>>>

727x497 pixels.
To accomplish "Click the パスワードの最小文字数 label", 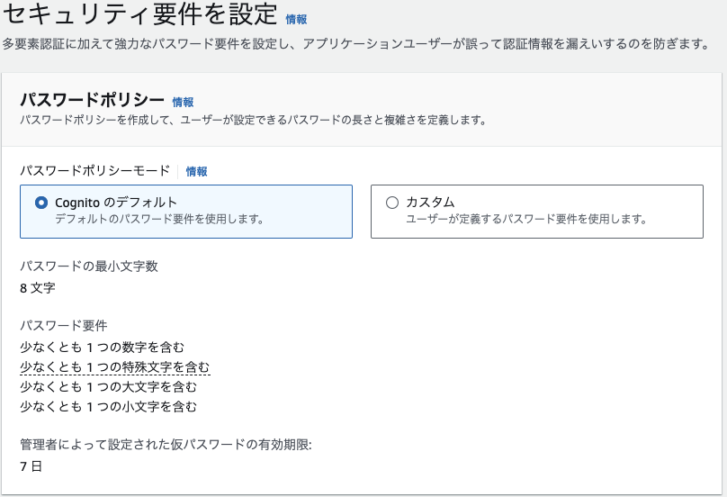I will pyautogui.click(x=89, y=267).
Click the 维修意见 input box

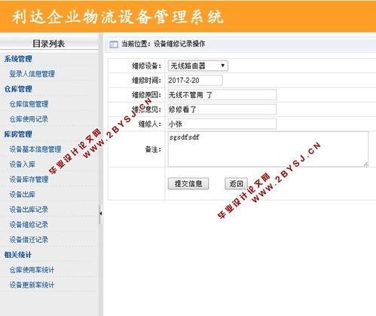pyautogui.click(x=222, y=109)
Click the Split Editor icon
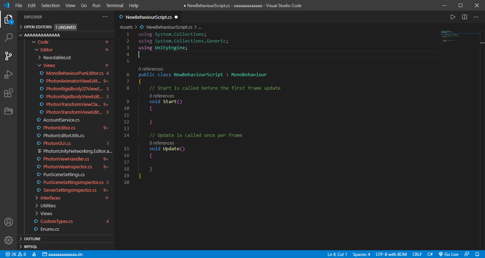 464,17
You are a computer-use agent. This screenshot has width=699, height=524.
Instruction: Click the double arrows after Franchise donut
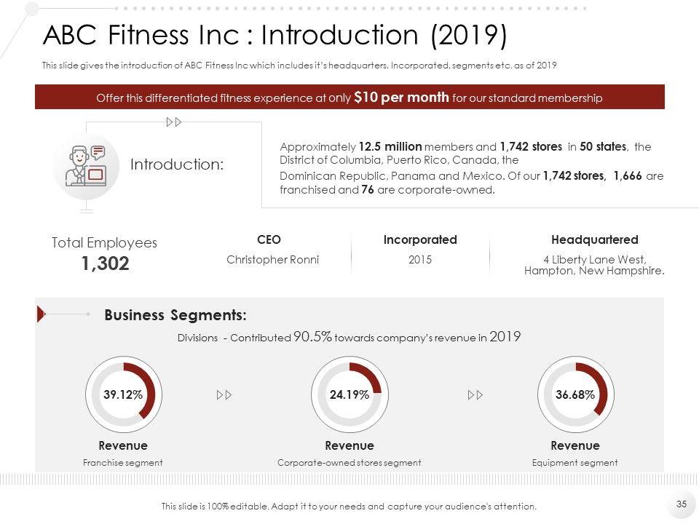[x=225, y=394]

<<<

Your answer must be the lines from the line containing "Click the 维修意见 input box" through the final line of the data, written out exactly, both ends included and pictures left out.

Click the 维修意见 input box

pyautogui.click(x=222, y=109)
Click the Split Editor icon
 464,17
You are a computer-use agent. This screenshot has width=699, height=524.
Instruction: Click the double arrows after Franchise donut
[x=225, y=394]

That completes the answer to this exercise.